> [STORED RECORDS]
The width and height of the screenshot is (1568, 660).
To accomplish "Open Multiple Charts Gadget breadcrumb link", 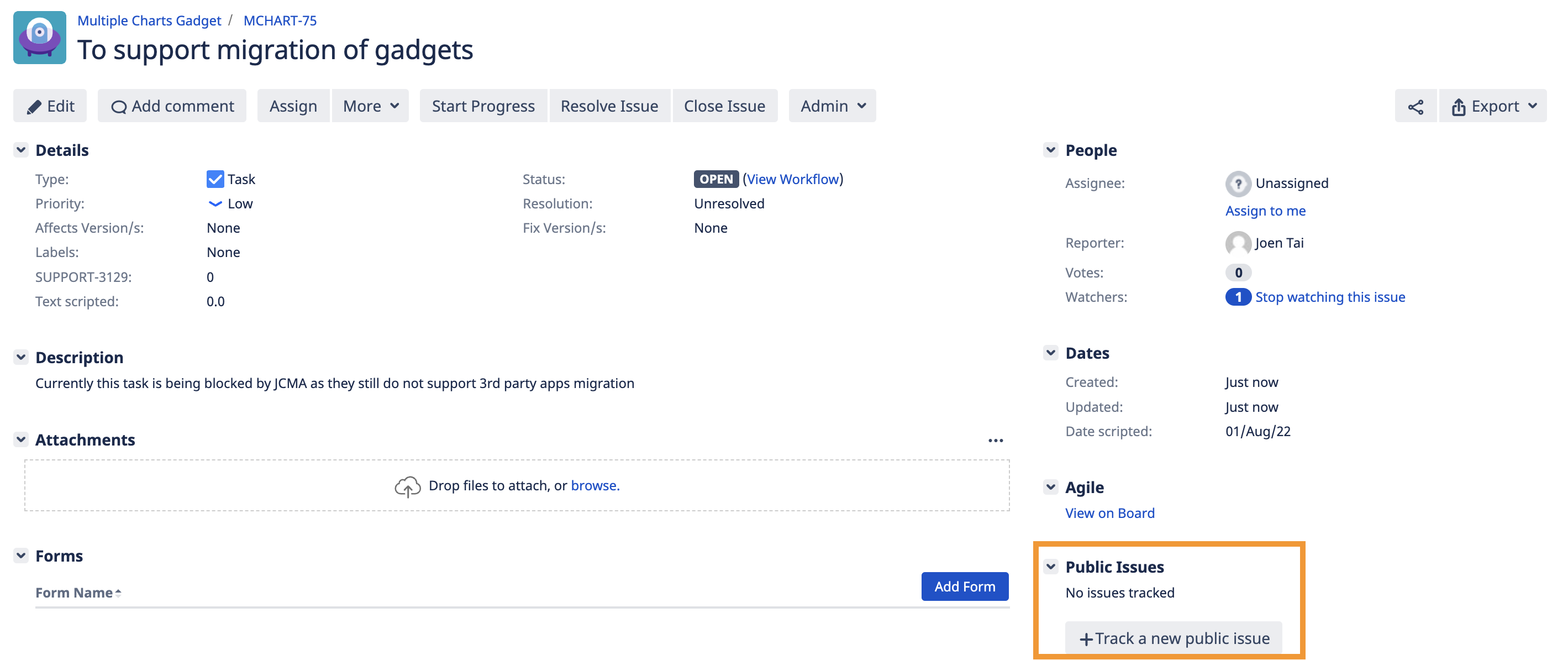I will coord(149,20).
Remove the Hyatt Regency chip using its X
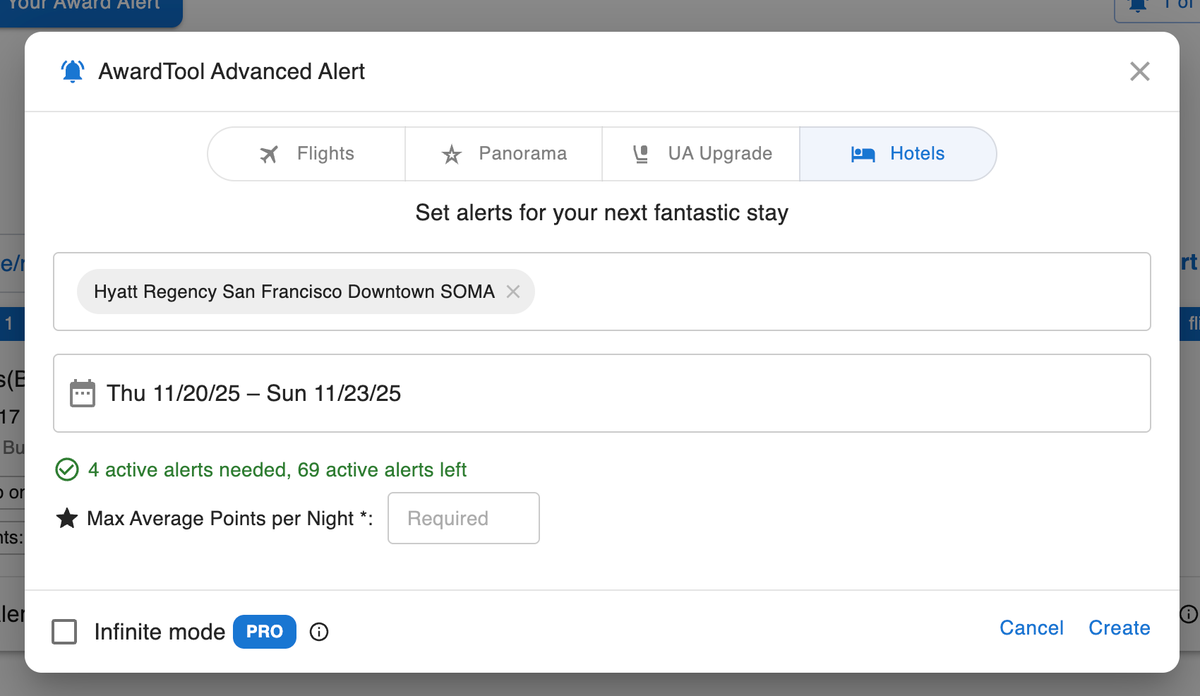This screenshot has width=1200, height=696. point(513,292)
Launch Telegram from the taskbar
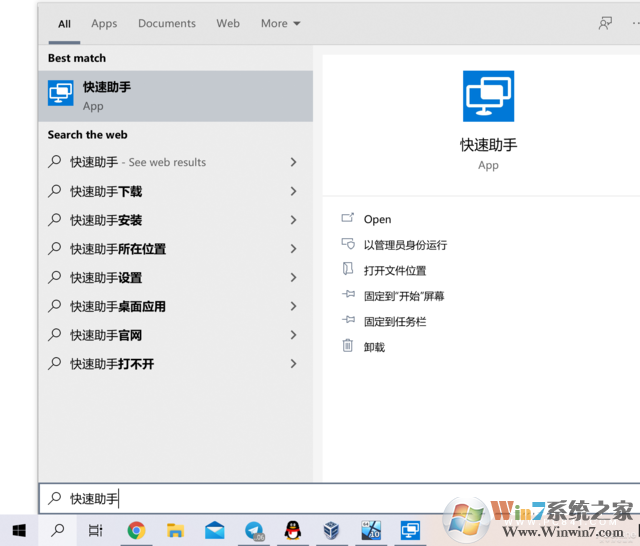 click(x=255, y=530)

> [TASK]
Print the stretch of the records from the line containing "Remove the Hyatt Regency chip using its X" through the end of the records, word for word, leaving out the pictures.

> [RESULT]
Remove the Hyatt Regency chip using its X
This screenshot has width=1200, height=696. point(513,292)
Launch Telegram from the taskbar
 click(x=255, y=530)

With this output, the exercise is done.